Cross-cutting is good content marketing hygiene. When topics come up over and over again, they deserve their own pages. There are benefits for SEO and readers. These topical pages help readers dive deeper on subjects they are interested in, and result in pages that can rank for those topics.

Here's how this works in practice. Identify all of the posts on your site that follow a similar template, then look for recurring themes. If a topic that seems relevant comes up even once, tag it. We recommend using Airtable to collect the posts and tag them. (Here's a template you can use.)

Once you've added and tagged all the posts, you can use a simple pivot table to count the number of times each topic comes up. From here, put your content marketing hat on. Figure out why “mobile” and “fundraising” keep coming up, then write a post that informs an interested reader on the topics.

A good cross-cut includes general information about the topic, but also links to the teardowns where that topic is mentioned.

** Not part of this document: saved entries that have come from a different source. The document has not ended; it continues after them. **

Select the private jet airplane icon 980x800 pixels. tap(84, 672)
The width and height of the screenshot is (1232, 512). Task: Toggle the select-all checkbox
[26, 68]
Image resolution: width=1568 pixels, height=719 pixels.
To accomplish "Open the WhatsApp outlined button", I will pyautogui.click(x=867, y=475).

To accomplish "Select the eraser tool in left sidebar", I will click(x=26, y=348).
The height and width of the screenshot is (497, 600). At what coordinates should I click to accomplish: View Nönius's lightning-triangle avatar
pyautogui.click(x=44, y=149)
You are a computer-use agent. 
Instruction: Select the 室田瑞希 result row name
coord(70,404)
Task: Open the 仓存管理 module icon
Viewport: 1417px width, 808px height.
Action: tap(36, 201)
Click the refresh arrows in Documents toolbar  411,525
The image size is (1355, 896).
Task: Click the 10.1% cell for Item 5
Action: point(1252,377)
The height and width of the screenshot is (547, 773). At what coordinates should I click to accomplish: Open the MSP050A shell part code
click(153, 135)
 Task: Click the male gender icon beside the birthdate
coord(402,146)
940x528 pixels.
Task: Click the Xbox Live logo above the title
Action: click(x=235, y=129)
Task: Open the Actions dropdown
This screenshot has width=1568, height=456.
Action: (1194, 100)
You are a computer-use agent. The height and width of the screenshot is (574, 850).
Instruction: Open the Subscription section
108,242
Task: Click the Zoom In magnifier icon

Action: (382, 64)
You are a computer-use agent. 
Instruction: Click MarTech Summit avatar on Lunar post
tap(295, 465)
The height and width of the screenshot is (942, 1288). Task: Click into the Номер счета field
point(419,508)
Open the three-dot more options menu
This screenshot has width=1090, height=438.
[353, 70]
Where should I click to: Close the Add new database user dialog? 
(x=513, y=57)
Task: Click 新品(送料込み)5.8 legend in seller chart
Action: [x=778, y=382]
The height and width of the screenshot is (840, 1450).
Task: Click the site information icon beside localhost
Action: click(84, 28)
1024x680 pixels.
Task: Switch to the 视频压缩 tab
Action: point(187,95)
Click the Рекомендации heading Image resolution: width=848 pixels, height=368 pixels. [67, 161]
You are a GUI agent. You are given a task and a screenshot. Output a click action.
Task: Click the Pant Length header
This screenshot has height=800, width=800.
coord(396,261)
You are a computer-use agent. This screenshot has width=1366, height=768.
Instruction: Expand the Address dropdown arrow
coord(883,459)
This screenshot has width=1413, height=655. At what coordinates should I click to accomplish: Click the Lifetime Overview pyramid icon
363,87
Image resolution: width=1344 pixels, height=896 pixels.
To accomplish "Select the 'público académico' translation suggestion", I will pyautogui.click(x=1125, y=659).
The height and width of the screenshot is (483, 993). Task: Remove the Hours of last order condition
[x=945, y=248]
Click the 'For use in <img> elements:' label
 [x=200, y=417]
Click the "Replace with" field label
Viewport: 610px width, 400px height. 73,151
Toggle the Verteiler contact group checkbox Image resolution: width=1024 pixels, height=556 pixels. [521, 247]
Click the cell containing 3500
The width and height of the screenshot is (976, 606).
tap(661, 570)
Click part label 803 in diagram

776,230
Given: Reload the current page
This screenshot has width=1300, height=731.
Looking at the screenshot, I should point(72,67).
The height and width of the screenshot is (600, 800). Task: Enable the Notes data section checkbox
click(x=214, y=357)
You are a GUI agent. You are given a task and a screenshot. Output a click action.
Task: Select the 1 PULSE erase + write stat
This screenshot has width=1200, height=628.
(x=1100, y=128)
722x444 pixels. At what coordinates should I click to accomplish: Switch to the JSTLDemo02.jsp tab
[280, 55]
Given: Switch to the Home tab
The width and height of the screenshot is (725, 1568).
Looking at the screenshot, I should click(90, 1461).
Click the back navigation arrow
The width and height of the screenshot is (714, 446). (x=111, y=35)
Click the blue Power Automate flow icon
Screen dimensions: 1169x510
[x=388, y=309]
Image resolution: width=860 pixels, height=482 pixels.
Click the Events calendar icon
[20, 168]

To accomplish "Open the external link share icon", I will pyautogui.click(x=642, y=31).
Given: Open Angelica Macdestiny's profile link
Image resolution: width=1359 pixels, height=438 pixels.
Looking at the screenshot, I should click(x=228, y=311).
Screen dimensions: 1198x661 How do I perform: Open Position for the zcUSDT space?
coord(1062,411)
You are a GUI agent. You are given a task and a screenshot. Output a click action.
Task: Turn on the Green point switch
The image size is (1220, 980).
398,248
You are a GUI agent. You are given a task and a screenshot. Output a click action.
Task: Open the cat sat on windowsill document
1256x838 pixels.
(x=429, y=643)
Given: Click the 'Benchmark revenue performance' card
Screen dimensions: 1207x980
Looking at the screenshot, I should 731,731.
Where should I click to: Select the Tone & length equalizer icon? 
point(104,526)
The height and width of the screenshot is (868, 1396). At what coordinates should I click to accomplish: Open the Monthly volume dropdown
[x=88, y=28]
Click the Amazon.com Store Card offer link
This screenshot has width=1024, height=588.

Here is an example from Appcues. They have mentioned “new feature posts”—i.e., blog posts to announce new product features—in more than 20 posts. That means the topic deserves its own posts, so Appcues created 3 Types of New Feature Posts and When to Use Which. It links out to other posts mentioning the topic and those posts can link back to it.

Move Horizontally and Vertically

A good content strategy addresses a few core topics from all angles. This is one of the tenets of our library vs. publication framework. It's better to go as deep as possible on a few topics than it is to go light on a wide range of topics.

Templates and cross-cutting are just two tools. You can also approach topics by funnel depth, work from the bottom up or create a growth cycle—but whichever mix of these tactics you employ, make sure you're giving each and every topic the attention it deserves.